# YOUR INSTRUCTIONS:
From the entries below, copy every line that has the word "previous".

[Stored records]

++++++

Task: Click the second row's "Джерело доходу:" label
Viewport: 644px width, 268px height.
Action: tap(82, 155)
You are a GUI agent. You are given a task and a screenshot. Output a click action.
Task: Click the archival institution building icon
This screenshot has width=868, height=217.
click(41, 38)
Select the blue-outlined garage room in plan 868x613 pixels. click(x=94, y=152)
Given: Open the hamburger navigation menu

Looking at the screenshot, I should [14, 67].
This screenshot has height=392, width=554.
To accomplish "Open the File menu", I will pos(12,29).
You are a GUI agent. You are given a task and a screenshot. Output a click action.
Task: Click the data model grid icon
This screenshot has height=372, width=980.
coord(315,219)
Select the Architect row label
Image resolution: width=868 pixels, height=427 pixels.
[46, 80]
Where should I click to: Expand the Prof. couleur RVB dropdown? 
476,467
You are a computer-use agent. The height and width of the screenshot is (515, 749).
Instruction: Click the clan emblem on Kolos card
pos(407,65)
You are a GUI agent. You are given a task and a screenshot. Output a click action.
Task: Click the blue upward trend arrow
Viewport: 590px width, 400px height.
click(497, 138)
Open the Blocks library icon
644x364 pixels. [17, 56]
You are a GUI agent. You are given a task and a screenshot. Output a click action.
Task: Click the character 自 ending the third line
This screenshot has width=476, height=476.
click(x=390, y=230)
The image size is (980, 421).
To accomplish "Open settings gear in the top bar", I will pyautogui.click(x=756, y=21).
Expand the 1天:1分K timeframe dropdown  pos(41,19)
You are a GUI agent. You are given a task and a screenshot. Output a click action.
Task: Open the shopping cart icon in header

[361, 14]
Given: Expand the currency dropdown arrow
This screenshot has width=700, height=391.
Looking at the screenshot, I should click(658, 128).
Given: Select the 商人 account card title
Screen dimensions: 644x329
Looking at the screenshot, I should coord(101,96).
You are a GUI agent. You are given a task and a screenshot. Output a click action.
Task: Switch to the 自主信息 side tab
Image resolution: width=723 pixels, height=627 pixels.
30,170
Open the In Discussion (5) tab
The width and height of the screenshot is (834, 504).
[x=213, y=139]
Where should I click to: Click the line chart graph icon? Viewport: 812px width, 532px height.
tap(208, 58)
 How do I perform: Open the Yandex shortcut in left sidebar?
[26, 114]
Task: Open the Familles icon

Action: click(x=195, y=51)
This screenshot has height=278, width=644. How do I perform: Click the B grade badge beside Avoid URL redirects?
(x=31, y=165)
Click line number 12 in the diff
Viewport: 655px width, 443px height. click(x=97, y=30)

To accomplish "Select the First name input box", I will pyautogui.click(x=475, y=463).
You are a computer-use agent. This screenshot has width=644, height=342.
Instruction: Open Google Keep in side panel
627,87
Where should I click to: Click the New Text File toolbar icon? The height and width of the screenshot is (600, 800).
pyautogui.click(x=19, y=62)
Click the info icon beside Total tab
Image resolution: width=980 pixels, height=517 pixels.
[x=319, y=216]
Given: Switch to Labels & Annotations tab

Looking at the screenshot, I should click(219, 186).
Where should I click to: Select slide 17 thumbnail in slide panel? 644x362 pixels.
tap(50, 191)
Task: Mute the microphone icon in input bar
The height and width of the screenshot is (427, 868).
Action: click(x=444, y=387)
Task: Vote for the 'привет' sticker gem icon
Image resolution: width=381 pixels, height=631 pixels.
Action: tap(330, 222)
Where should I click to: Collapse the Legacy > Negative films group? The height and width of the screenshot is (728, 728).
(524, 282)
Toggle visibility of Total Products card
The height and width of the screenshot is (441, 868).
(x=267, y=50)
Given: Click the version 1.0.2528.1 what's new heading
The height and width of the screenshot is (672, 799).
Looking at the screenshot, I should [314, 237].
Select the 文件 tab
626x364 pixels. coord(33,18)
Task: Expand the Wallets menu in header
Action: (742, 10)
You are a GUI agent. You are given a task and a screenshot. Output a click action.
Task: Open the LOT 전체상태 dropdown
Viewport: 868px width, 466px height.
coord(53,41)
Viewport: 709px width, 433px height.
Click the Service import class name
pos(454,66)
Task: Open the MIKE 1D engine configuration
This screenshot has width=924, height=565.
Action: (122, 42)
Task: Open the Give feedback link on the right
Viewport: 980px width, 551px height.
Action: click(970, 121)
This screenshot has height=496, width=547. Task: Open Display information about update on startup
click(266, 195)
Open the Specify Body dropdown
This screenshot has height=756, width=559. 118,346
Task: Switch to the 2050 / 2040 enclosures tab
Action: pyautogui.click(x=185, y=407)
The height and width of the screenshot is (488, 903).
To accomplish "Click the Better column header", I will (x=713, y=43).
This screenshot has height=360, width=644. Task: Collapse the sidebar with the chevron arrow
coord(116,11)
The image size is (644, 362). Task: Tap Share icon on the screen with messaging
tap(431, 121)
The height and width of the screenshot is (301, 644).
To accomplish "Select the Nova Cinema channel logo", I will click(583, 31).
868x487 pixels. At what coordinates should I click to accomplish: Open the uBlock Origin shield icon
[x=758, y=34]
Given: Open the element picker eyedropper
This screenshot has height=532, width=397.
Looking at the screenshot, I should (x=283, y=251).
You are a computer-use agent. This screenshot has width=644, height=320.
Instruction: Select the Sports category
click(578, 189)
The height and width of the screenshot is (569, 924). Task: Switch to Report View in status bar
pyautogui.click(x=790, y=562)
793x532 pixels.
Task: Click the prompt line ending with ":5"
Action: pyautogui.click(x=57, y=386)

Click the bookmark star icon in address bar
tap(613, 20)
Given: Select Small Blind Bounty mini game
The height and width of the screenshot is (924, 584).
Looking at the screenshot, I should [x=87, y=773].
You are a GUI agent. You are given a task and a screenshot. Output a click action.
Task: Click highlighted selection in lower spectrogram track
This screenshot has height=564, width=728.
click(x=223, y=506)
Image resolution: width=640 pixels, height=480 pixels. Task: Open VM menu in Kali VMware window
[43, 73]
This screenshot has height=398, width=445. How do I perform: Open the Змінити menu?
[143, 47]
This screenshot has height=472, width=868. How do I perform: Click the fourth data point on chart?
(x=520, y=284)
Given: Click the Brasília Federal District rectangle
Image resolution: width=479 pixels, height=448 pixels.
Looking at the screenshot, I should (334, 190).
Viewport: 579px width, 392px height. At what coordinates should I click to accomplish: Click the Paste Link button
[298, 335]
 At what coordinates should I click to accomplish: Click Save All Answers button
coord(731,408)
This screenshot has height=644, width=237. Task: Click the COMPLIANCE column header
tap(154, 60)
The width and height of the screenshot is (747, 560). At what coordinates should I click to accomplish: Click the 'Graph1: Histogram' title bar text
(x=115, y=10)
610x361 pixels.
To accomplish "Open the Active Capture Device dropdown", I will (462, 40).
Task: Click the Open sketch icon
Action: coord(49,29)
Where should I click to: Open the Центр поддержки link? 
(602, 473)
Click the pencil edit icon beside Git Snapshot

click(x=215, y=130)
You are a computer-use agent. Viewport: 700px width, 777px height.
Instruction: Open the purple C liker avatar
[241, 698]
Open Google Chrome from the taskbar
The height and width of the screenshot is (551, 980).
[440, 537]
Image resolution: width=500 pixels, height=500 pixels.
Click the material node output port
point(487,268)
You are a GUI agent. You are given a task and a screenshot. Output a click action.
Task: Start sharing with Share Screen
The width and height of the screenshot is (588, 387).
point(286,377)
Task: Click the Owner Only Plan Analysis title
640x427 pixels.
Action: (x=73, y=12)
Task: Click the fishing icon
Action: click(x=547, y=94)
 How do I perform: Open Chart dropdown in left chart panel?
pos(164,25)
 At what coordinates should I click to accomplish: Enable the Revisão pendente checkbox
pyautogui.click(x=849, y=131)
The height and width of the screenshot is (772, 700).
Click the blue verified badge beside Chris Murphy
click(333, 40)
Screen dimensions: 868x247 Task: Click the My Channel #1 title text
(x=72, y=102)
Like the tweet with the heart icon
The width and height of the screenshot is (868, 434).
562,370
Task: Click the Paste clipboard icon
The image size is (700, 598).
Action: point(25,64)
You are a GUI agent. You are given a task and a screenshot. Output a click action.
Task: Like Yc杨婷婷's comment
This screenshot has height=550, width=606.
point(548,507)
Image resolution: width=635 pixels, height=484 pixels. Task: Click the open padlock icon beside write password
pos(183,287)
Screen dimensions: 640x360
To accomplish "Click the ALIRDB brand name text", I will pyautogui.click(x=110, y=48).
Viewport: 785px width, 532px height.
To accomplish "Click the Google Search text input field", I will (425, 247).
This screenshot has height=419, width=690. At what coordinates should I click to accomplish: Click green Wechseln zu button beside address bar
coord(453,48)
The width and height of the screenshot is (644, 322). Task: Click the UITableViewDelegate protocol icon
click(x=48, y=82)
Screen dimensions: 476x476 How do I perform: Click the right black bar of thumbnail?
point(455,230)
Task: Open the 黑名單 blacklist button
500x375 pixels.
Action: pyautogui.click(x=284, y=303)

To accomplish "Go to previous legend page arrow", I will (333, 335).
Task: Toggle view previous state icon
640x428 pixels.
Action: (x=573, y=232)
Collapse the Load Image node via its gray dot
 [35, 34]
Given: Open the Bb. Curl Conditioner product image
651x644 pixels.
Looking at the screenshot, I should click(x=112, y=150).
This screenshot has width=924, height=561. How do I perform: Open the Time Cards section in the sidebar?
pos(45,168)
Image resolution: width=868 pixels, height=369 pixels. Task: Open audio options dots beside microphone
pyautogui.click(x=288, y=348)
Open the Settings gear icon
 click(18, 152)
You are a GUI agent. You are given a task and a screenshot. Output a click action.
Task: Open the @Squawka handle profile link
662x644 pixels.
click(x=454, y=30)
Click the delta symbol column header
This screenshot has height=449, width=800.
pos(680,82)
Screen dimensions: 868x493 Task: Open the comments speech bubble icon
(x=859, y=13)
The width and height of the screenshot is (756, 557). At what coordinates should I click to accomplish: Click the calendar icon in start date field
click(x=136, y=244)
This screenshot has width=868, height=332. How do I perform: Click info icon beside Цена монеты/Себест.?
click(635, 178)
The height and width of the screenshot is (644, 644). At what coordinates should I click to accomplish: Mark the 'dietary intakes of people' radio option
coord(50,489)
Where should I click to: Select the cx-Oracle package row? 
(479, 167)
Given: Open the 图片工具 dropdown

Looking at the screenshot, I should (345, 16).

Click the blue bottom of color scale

++++++

# OUTPUT:
To accomplish "Go to previous legend page arrow", I will (333, 335).
Task: Toggle view previous state icon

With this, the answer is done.